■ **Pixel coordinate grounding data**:
______

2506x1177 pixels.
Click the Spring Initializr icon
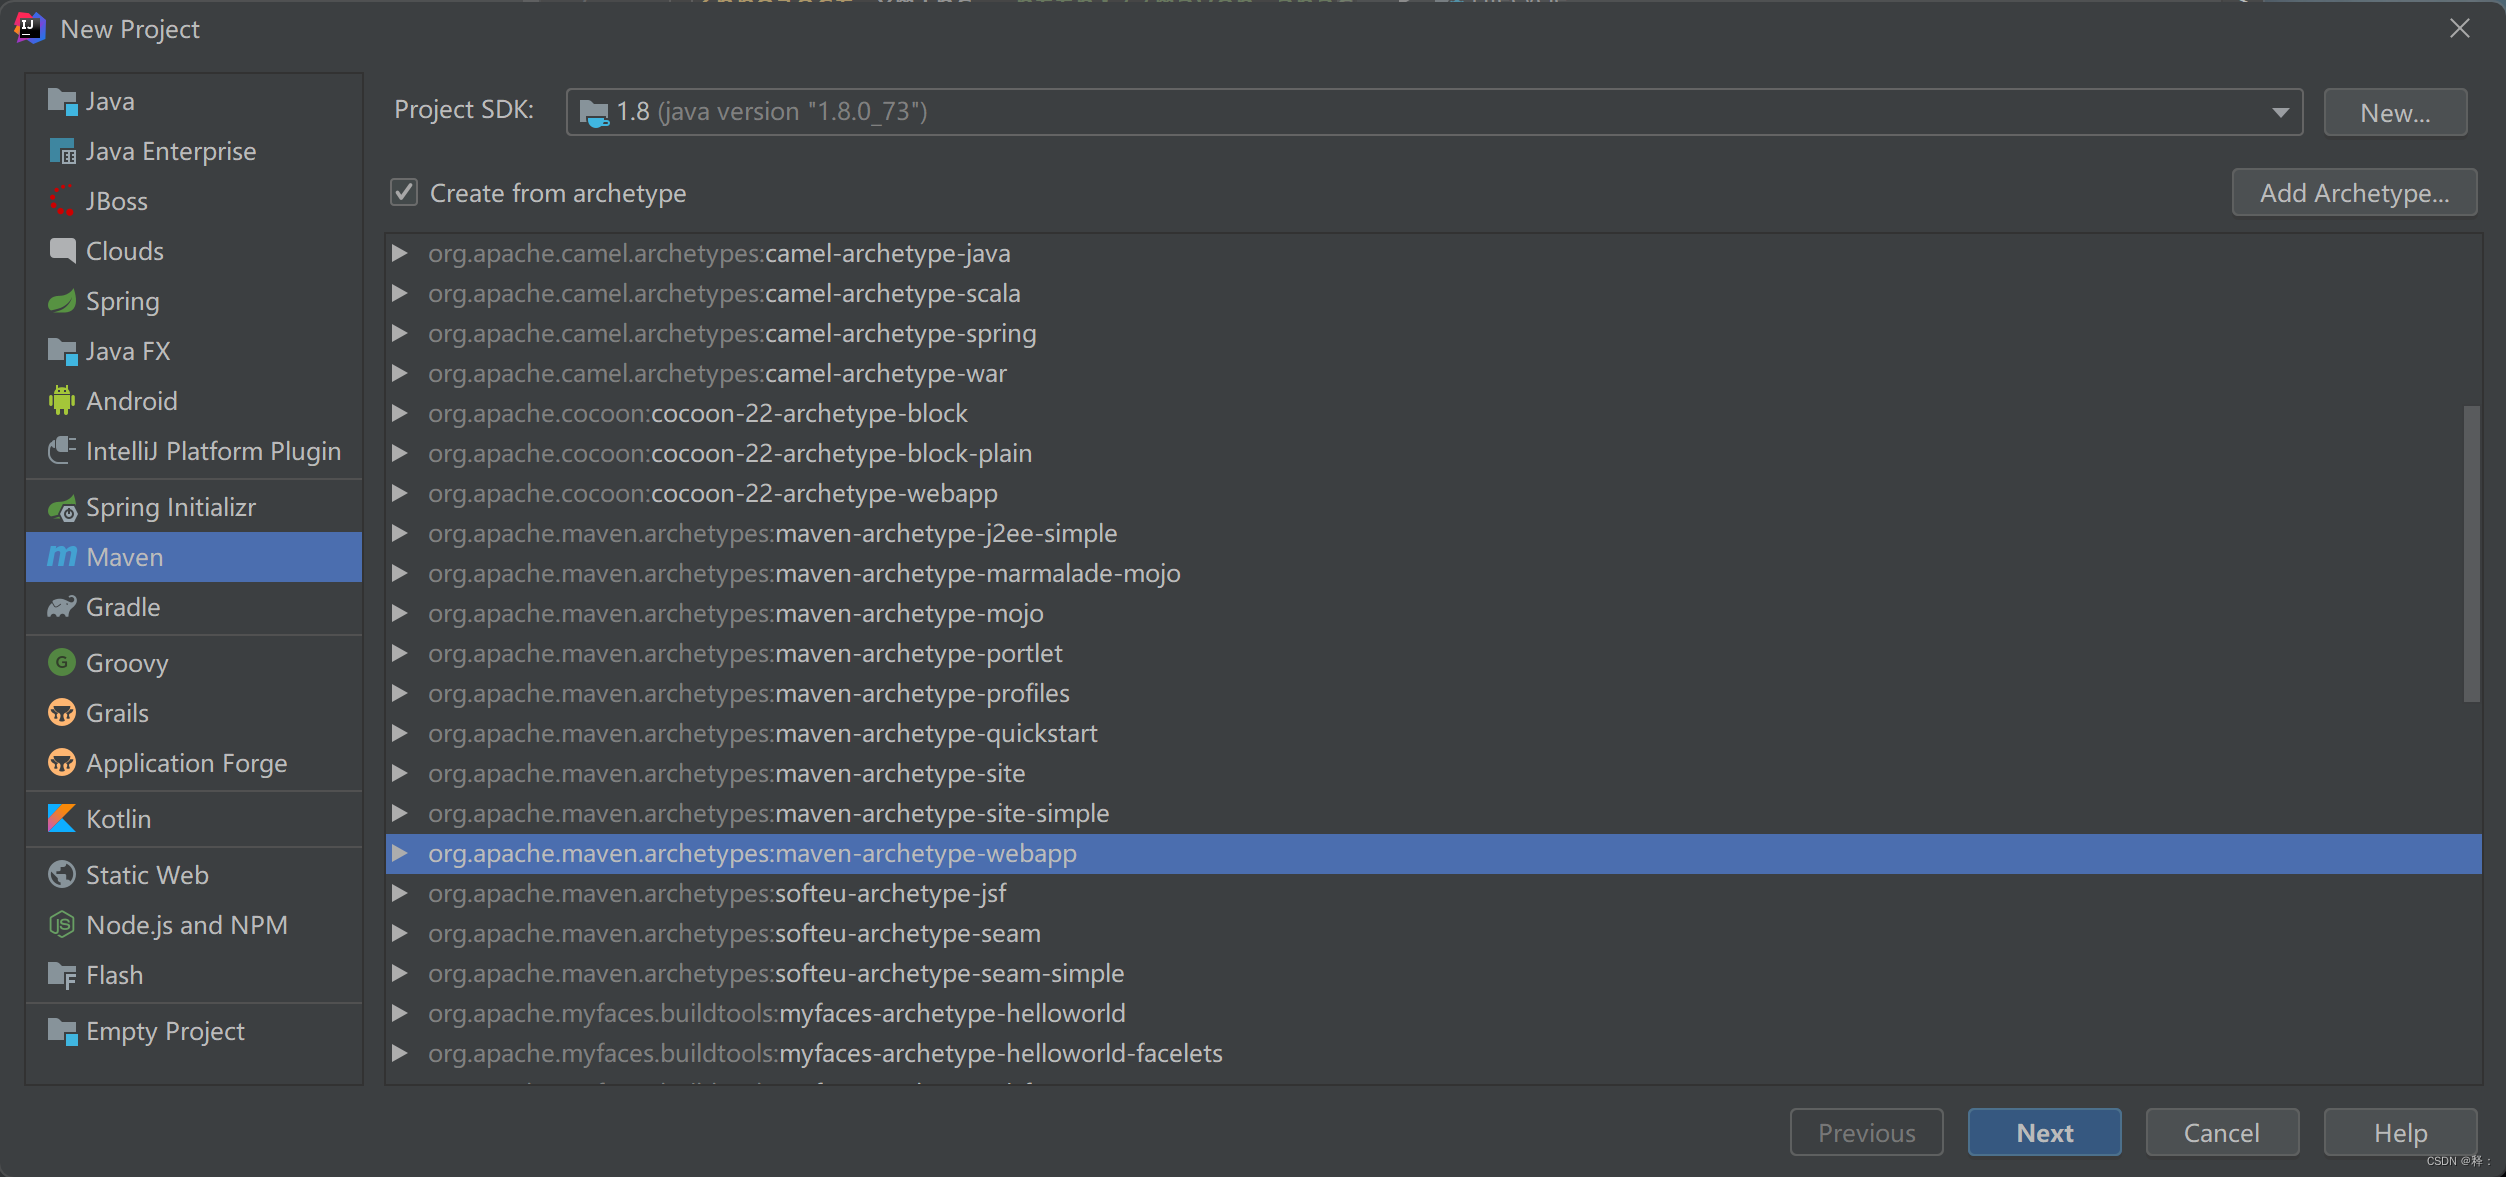(x=62, y=508)
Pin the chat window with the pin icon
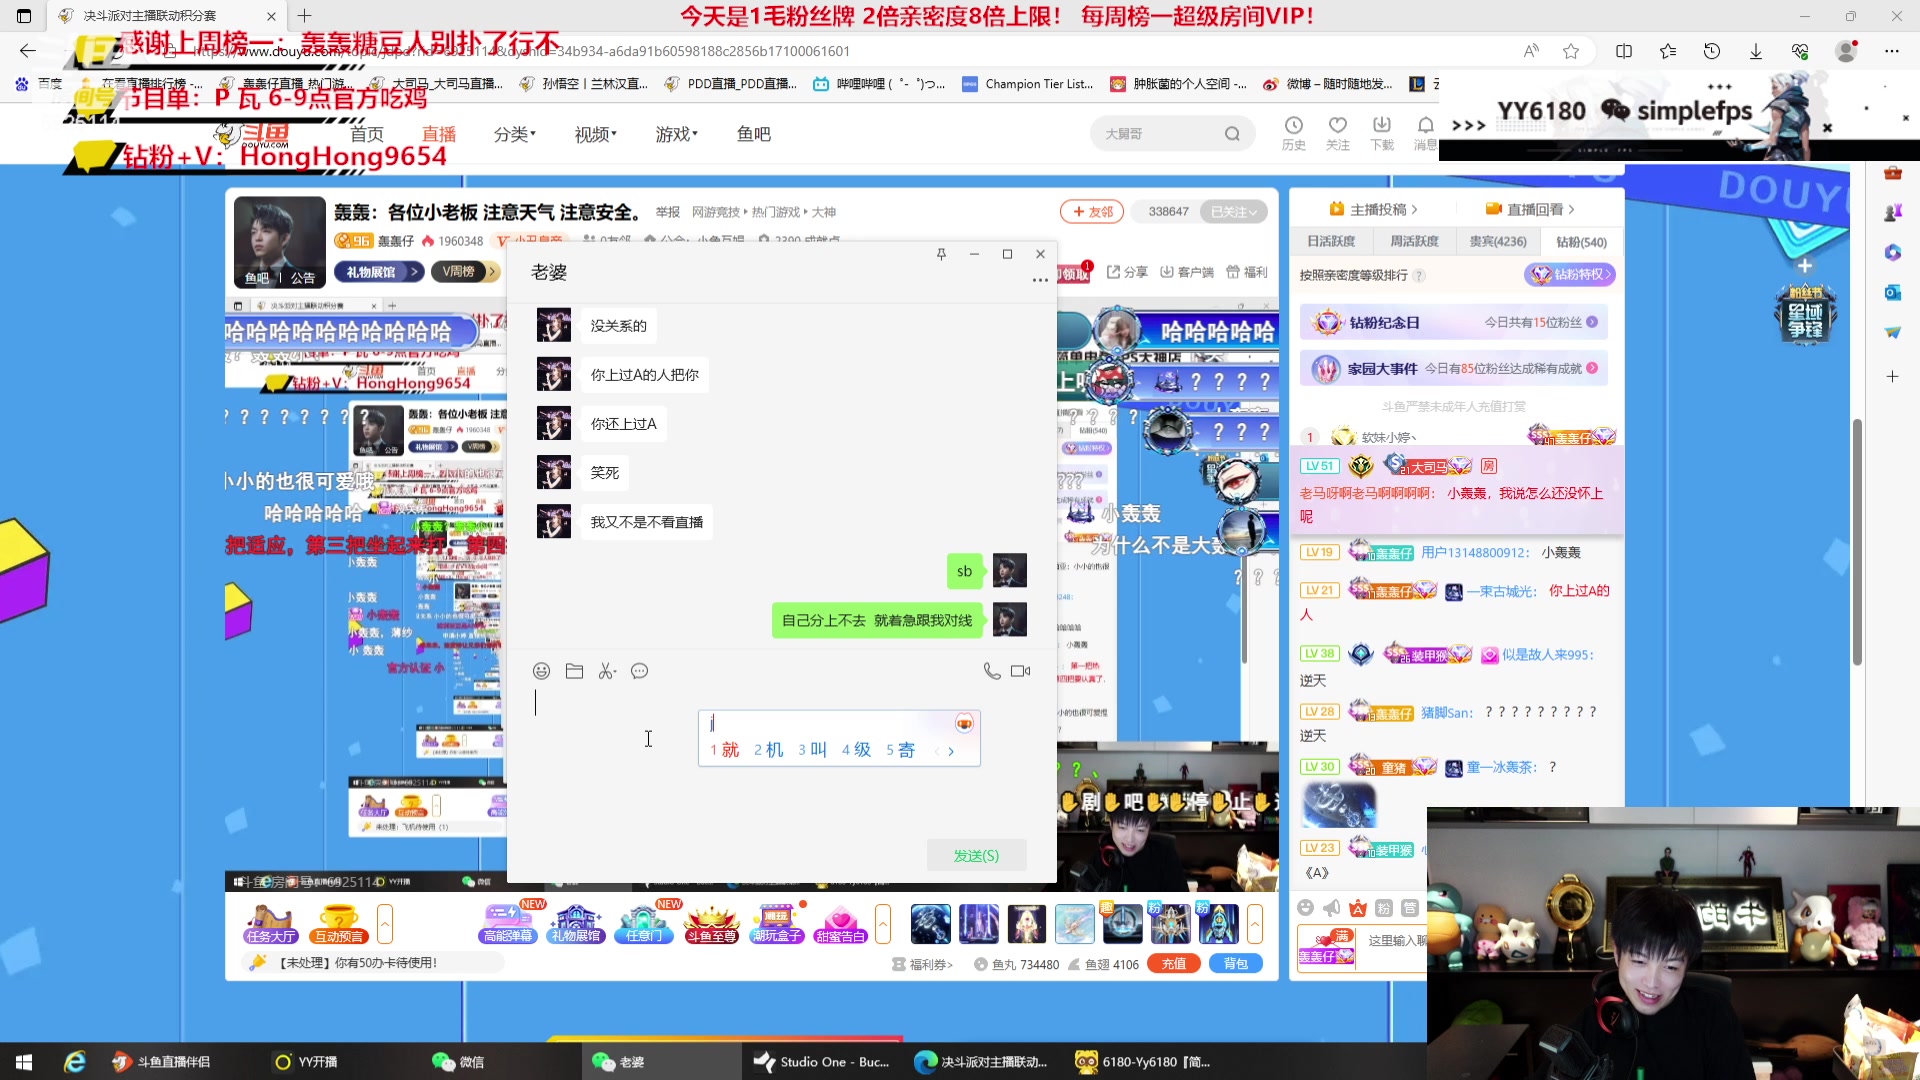1920x1080 pixels. (x=941, y=254)
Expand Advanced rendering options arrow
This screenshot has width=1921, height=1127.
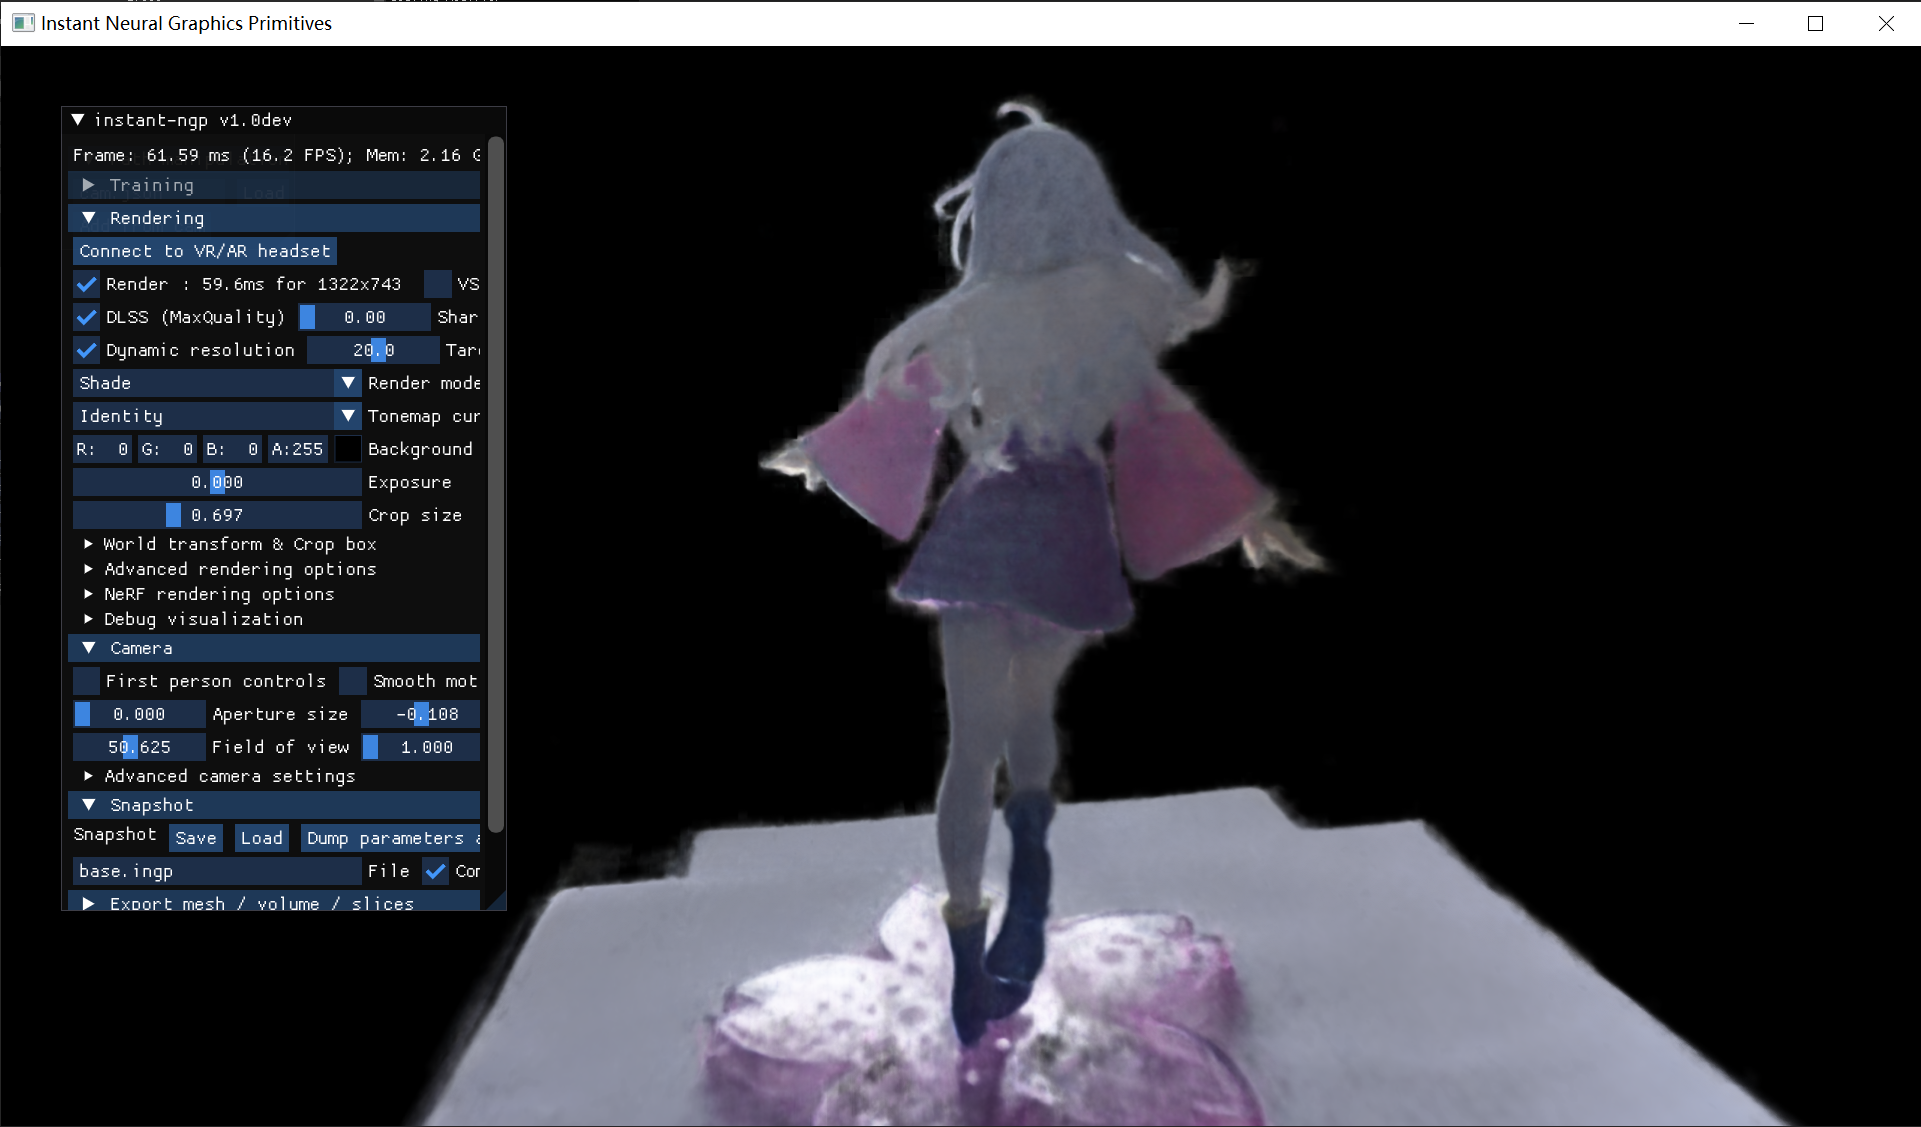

______

■ **PROBLEM STATEMENT**: Repeat the data exactly, dropping every picture it holds.

■ **SOLUTION BELOW**:
2506x1177 pixels.
Click the Spring Initializr icon
(x=62, y=508)
Pin the chat window with the pin icon
1920x1080 pixels. (x=941, y=254)
Expand Advanced rendering options arrow
This screenshot has width=1921, height=1127.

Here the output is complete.